The little stage, with its speechless personages, which at the outset had only been exhibited to us, but was afterwards given over for our own use and dramatic vivification, was prized more highly by us children, as it was the last bequest of our good grandmother, whom encroaching disease first withdrew from our sight, and death next tore away from our hearts forever. Her departure was of still more importance to our family, as it drew after it a complete change in our condition.

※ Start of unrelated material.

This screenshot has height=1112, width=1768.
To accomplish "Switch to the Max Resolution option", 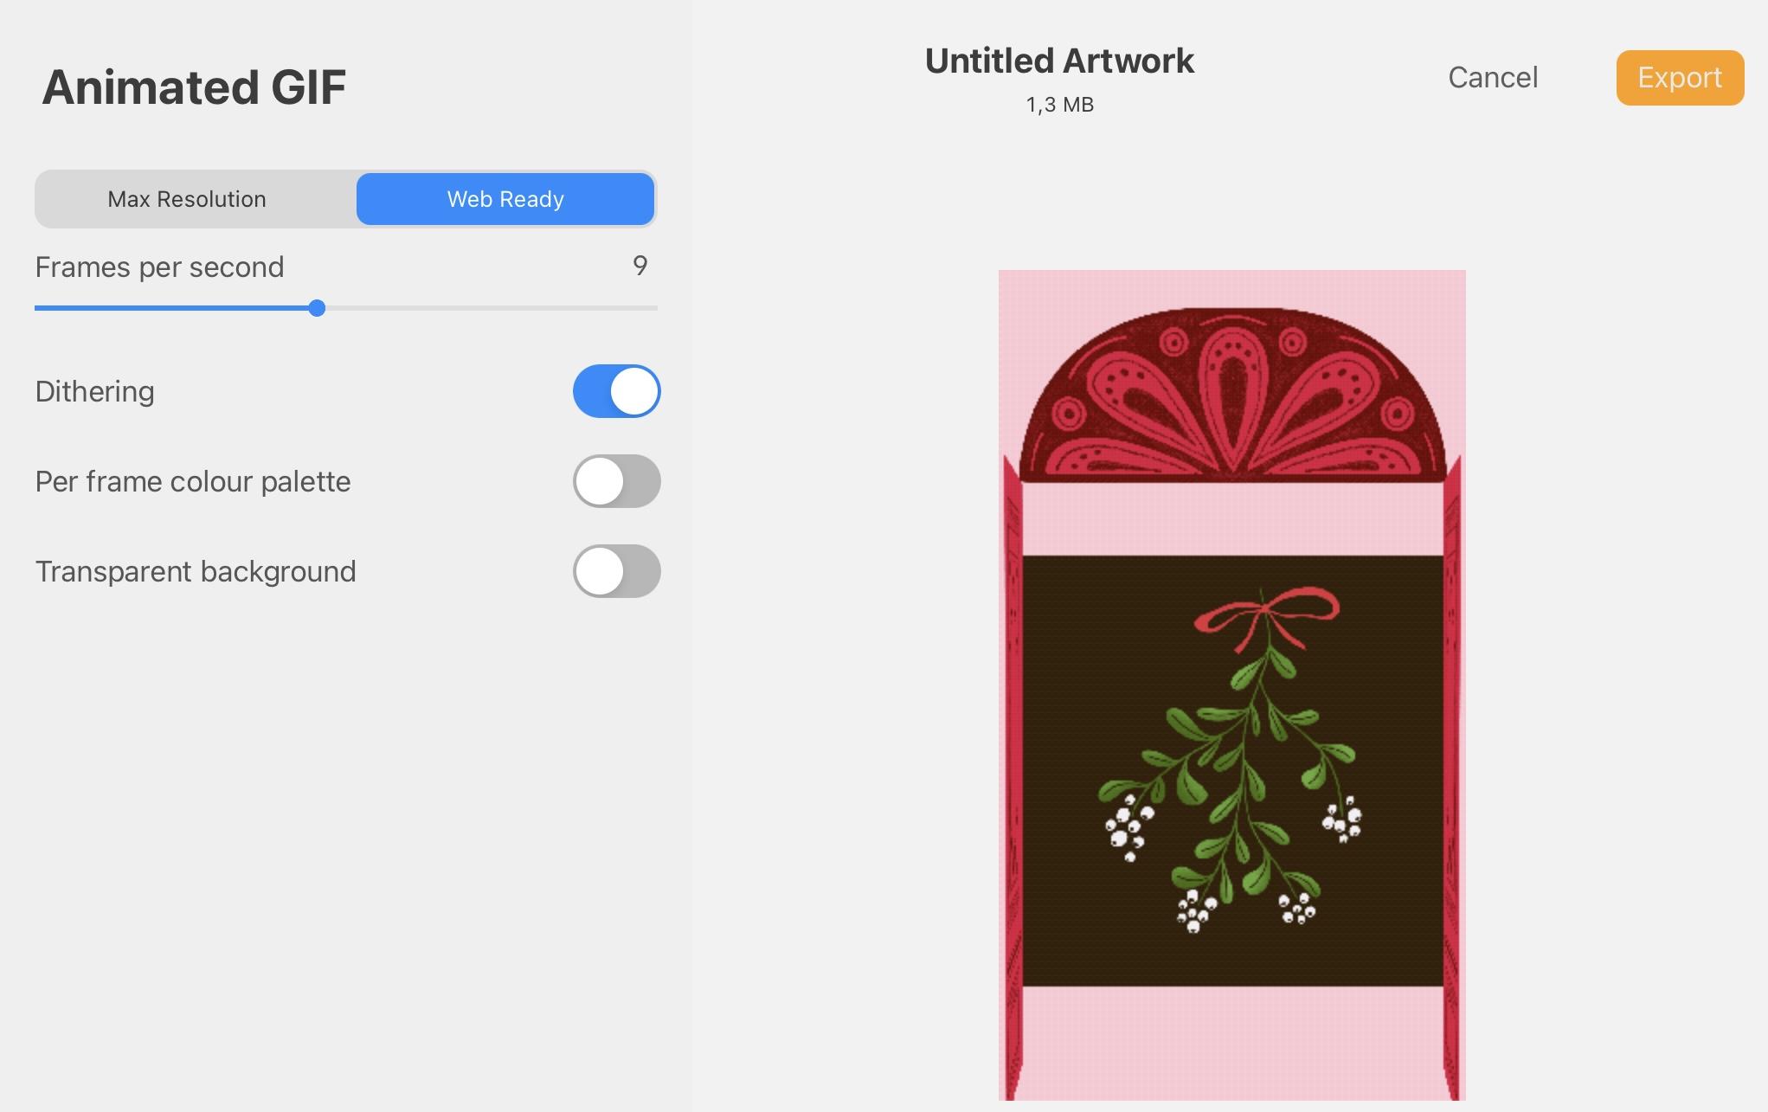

As long as my grandmother lived, my father had refrained from changing or renovating the house, even in the slightest particular; though it was known that he had pretty large plans of building, which were now immediately begun. In Frankfort, as in many other old towns, when anybody put up a wooden structure, he ventured, for the sake of space, to make, not only the first, but each successive, story project over the lower one, by which means narrow streets especially were rendered somewhat dark and confined. At last a law was passed, that every one putting up a new house from the ground, should confine his projections to the first upper story, and carry the others up perpendicularly. My father, that he might not lose the projecting space in the second story, caring little for outward architectural appearance, and anxious only for the good and convenient arrangement of the interior, resorted to the expedient which others had employed before him, of propping the upper part of the house, until one part after another had been removed from the bottom upwards, and a new house, as it were, inserted in its place. Thus, while comparatively none of the old structure remained, the new one merely passed for a repair. Now, as the tearing down and building up was done gradually, my father determined not to quit the house, that he might better direct and give his orders; as he possessed a good knowledge of the technicalities of building. At the same time, he would not suffer his family to leave him. This new epoch was very surprising and strange for the children. To see the rooms in which they had so often been confined and pestered with wearisome tasks and studies, the passages they had played in, the walls which had always been kept so carefully clean, all falling before the mason's hatchet and the carpenter's axe,—and that from the bottom upwards; to float as it were in the air, propped up by beams, being, at the same time, constantly confined to a certain lesson or definite task,—all this produced a commotion in our young heads that was not easily settled. But the young people felt the inconvenience less, because they had somewhat more space for play than before, and had many opportunities of swinging on beams, and playing at see-saw with the boards.